■ WHAT TO DO ■
Every line with the string "This" must be copied from the entries below.

Collection entries:
————————
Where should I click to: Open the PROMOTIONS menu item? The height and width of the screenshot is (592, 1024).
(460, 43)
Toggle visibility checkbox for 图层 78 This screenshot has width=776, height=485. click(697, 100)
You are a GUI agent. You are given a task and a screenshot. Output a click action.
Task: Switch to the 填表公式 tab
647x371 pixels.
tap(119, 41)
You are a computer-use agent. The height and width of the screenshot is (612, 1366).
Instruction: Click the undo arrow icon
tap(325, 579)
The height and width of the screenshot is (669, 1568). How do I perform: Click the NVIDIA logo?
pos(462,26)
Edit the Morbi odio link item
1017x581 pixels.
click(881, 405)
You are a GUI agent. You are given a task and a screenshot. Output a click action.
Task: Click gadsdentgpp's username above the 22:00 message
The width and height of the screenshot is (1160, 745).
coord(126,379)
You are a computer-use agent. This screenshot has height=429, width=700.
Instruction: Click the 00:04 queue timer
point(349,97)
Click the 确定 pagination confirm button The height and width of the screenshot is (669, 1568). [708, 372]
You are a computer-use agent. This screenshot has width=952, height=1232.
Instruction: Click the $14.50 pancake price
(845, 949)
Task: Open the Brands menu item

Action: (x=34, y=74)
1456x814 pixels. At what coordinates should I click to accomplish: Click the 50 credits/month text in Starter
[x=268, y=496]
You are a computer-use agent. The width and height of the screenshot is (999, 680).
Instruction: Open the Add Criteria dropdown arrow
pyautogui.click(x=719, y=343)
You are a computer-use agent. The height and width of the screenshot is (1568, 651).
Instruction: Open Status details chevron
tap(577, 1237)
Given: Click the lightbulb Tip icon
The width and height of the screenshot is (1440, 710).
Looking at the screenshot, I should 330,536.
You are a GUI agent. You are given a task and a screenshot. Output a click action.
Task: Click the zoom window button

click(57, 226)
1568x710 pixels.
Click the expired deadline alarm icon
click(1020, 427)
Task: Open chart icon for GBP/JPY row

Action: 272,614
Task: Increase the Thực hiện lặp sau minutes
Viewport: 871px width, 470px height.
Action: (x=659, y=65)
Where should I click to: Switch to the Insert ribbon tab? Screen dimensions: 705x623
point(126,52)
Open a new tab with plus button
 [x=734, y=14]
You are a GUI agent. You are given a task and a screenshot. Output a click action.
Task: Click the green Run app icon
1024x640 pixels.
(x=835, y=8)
————————
■ SOLUTION TO THE EXERCISE ■
Toggle visibility checkbox for 图层 78 This screenshot has width=776, height=485. click(697, 100)
You are a computer-use agent. This screenshot has height=429, width=700.
You are a computer-use agent. This screenshot has width=952, height=1232.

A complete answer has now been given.